A view of the Big Rewild' campaign, an initiative to rewild and protect 2 million hectares of land, at the base of Nelson's Column in London, Wednesday, 27 April, 2022. Source: AP / Alastair Grant/AP
Climate and nature
The UN Paris Agreement's cornerstone climate goal is capping global warming below two degrees Celsius, and the biodiversity convention is aiming later this year to carve out 30 per cent of Earth's surface as protected areas.
For the desertification convention, the core goal is "land degradation neutrality" by 2030.
Behind the cumbersome name is a simple concept that can be summed up as "no net loss", to ensure that, by 2030, the amount of degraded land in a given country has not expanded compared to a 2015 baseline.
Previously, the international response has been bogged down in arguments about metrics.
That problem hampered progress on the Great Green Wall, an ambitious, multi-decade scheme to reclaim agricultural land from the desert along the Sahel stretching 7,000 kilometres from the Atlantic Ocean to the Red Sea.
Countries could not agree on how to monitor and measure progress.

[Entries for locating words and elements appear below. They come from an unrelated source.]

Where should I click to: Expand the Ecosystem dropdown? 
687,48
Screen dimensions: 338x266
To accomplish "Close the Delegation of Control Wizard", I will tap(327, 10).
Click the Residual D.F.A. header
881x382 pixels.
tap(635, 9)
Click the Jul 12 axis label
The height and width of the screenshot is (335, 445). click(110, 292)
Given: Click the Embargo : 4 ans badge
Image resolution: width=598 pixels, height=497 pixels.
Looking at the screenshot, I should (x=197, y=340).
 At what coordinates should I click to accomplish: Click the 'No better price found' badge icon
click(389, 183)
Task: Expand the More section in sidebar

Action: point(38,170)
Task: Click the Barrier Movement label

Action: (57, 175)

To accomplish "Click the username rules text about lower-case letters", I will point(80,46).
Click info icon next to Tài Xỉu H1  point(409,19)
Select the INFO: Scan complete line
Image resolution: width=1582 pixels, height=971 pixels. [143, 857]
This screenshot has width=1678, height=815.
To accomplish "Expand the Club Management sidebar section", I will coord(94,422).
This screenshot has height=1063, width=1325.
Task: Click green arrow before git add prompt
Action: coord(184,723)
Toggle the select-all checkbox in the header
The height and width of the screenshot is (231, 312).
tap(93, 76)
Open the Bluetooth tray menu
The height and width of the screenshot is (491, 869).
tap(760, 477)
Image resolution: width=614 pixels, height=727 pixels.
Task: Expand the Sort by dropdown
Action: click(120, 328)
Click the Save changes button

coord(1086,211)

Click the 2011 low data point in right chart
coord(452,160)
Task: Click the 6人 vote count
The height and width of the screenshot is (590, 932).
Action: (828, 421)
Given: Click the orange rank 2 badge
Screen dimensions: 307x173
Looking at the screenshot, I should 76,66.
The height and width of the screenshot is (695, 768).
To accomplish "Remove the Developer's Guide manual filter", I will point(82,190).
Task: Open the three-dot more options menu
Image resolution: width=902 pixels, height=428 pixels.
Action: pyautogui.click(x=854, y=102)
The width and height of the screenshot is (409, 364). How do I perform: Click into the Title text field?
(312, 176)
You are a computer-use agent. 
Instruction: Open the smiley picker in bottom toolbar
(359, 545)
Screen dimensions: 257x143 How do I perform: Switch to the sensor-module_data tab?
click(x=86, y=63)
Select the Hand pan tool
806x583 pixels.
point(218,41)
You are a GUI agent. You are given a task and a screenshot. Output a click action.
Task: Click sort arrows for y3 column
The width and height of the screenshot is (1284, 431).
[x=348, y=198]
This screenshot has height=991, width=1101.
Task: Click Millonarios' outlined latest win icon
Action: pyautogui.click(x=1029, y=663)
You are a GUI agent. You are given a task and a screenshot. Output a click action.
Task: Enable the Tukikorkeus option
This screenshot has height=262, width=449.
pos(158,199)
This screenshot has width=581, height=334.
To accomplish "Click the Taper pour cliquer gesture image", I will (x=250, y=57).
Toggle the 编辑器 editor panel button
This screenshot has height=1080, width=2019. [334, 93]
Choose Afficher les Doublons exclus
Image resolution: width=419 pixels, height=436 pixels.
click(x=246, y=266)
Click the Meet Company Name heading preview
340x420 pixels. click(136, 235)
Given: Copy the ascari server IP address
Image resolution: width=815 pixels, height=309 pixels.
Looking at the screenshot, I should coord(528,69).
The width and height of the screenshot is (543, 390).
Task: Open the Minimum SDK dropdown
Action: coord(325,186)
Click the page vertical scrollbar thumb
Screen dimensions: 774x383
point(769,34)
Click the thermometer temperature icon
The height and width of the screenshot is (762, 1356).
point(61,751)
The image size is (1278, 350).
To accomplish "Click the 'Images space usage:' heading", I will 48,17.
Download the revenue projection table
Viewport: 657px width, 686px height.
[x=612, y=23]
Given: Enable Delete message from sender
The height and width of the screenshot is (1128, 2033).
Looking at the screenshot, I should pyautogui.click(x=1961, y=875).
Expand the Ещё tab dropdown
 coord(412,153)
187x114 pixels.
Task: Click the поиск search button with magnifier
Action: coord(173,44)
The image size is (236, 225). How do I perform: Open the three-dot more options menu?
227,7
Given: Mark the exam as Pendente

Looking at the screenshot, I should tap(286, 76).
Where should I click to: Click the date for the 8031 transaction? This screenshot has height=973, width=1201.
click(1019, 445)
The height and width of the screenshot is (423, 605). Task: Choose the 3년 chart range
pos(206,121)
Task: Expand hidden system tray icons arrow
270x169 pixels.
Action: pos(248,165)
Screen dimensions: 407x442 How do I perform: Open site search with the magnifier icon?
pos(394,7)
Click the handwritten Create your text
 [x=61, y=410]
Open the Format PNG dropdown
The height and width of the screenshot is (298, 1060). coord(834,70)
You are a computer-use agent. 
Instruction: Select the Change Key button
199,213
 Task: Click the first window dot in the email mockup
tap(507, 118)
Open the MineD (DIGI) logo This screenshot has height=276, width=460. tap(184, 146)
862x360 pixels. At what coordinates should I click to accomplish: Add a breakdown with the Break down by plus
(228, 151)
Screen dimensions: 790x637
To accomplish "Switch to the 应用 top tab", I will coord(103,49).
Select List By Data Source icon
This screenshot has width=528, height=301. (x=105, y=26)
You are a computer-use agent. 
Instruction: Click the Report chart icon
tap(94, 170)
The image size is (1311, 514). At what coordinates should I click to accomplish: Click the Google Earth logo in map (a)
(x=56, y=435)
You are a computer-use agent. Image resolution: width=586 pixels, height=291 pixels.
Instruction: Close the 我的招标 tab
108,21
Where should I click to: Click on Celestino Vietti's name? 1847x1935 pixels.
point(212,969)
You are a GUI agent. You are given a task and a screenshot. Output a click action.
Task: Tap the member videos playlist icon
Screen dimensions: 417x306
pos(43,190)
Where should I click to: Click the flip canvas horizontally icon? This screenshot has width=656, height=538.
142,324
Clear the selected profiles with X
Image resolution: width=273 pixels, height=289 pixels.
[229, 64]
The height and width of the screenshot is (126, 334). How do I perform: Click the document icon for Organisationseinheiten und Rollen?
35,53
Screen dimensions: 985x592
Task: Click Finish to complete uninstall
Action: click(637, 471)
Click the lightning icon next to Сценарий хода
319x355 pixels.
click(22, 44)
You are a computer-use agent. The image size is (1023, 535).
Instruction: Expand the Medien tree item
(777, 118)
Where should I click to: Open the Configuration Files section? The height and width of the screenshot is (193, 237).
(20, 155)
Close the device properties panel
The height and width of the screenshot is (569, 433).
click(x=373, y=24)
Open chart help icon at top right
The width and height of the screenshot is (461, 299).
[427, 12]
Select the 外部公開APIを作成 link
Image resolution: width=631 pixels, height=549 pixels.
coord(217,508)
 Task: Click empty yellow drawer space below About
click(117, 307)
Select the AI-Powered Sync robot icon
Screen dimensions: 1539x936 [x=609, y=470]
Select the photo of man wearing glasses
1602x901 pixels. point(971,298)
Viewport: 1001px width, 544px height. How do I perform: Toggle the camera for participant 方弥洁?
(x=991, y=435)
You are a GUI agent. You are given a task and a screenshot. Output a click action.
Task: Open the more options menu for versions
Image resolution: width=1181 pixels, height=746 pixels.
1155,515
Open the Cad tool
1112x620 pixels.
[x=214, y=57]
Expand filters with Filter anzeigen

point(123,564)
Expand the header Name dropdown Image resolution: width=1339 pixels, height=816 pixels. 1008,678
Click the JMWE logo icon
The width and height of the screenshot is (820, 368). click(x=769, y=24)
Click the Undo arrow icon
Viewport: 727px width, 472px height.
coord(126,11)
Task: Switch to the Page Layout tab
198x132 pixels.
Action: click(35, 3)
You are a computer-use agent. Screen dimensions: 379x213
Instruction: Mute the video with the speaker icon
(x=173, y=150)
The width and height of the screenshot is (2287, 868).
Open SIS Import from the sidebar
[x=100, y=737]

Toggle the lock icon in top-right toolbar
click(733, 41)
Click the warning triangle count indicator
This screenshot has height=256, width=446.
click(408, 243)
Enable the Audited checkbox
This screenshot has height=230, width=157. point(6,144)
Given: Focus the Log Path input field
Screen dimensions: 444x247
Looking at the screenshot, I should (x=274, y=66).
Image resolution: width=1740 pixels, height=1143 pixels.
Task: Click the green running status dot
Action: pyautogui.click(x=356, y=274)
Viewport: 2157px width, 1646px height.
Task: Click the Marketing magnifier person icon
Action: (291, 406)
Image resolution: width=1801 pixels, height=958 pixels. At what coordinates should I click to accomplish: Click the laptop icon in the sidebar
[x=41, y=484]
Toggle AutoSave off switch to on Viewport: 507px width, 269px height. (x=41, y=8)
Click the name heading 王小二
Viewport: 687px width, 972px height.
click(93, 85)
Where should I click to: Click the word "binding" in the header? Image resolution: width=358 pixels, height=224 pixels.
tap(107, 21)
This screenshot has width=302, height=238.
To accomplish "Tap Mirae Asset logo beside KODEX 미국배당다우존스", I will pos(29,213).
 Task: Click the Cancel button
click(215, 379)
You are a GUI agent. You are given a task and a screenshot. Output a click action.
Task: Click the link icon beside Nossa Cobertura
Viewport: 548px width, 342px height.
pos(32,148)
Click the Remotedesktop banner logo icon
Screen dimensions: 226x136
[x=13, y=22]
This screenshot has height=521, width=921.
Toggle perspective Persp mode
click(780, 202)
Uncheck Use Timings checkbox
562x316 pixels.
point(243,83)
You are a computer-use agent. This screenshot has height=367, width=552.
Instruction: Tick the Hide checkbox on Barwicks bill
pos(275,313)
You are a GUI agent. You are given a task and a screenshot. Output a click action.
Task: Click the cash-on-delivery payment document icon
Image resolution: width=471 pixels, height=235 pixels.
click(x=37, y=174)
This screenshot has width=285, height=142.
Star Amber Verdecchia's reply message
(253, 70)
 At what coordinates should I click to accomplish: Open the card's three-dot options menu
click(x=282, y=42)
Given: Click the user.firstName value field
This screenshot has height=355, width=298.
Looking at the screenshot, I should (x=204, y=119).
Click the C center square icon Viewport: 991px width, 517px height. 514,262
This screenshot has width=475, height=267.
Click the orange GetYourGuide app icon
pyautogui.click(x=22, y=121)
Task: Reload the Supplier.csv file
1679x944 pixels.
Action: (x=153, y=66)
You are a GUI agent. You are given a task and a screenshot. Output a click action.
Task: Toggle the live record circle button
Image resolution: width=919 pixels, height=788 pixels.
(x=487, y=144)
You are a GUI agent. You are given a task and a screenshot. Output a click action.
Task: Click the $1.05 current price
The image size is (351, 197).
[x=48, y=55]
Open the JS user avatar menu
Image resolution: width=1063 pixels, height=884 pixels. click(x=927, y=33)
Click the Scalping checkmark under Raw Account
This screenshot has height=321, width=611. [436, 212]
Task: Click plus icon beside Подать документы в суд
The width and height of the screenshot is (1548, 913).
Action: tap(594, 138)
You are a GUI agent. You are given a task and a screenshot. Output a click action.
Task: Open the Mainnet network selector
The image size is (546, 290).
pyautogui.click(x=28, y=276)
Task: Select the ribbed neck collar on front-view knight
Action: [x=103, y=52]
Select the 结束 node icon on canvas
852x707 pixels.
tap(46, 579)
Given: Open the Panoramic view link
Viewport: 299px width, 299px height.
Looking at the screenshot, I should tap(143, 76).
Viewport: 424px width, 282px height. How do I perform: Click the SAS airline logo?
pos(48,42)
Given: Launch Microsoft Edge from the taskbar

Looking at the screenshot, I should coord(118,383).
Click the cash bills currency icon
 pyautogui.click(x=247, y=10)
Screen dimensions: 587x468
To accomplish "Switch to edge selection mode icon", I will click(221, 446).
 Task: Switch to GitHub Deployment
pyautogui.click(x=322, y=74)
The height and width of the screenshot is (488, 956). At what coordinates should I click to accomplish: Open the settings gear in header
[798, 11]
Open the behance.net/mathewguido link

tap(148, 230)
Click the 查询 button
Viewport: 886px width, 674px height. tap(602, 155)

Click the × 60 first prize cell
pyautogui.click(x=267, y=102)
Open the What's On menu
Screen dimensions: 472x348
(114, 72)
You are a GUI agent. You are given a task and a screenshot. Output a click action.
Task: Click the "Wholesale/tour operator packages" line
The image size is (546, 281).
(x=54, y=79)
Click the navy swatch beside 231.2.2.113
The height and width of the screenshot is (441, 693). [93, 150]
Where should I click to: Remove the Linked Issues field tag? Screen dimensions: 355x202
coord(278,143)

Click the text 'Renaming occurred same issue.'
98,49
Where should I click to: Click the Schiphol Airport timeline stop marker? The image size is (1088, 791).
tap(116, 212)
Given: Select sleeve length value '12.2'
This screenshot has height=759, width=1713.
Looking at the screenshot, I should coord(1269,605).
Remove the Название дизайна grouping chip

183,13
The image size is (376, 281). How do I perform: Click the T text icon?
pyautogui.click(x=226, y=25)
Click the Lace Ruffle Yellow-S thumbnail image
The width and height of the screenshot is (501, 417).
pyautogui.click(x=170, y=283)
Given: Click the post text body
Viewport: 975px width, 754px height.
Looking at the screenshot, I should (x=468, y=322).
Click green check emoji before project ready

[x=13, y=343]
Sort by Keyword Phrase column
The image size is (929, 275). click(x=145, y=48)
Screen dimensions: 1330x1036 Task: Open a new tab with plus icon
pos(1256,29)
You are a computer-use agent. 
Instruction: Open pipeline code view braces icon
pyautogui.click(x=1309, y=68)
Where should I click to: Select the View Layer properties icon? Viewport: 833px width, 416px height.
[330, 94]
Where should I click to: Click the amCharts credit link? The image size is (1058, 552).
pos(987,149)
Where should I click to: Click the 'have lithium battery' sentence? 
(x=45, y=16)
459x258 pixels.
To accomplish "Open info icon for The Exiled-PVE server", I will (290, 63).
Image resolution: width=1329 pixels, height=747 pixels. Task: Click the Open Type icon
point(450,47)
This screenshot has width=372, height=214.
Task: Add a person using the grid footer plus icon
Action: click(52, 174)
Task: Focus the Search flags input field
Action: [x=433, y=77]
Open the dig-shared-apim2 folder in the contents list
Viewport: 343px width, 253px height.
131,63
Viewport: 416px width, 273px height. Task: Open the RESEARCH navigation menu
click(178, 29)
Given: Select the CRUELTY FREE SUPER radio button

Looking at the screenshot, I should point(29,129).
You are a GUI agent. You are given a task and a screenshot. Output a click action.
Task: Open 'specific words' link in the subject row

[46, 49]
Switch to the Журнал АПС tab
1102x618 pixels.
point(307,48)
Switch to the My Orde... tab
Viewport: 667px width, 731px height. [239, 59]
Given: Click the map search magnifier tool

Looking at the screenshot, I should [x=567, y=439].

But the new benchmark is far easier to apply, said Mr Orr.
FILE - Filao trees form a curtain that protects the beginning of the Great Green Wall, planted to slow coastal erosion along the Atlantic Ocean, in Lompoul village near Kebemer, Senegal, 5 November, 2021. Source: AP / Leo Correa/AP
Competing for land
The report contrasts different development scenarios out to mid-century.
A "business-as-usual" approach would see an additional 250 billion tonnes of CO2 or its equivalent released into the atmosphere by 2050 -- roughly four times the current annual greenhouse gas emissions from all sources.
But a strategy of land restoration and protection could see the opposite: some 300 billion tonnes safely stored in soil and vegetation compared to a 2015 baseline, equivalent to five years of current emissions.
Competition for land is heating up and there will be increasingly hard choices in the future over whether to carve out land for commodity crops, growing more food, C02-absorbing plantations, or to preserve as biodiversity corridors.
"We have to really think about that much more strategically," said Mr Orr.
The report recommends for the first time scaling up the land rights of indigenous peoples as a climate solution and to ensure the success of projects to restore nature.
But indigenous groups, often shunted aside or pushed off their traditional homelands in the past, remain wary.
"We welcome new allies to this battle, including economic actors who are increasingly interested in avoiding climate risk, but we must make clear that we will not be used for greenwashing," said Jose Gregorio Diaz Mirabal, representing 511 indigenous groups in the Amazon basin.
"Partnering with Indigenous peoples requires embracing transformative change."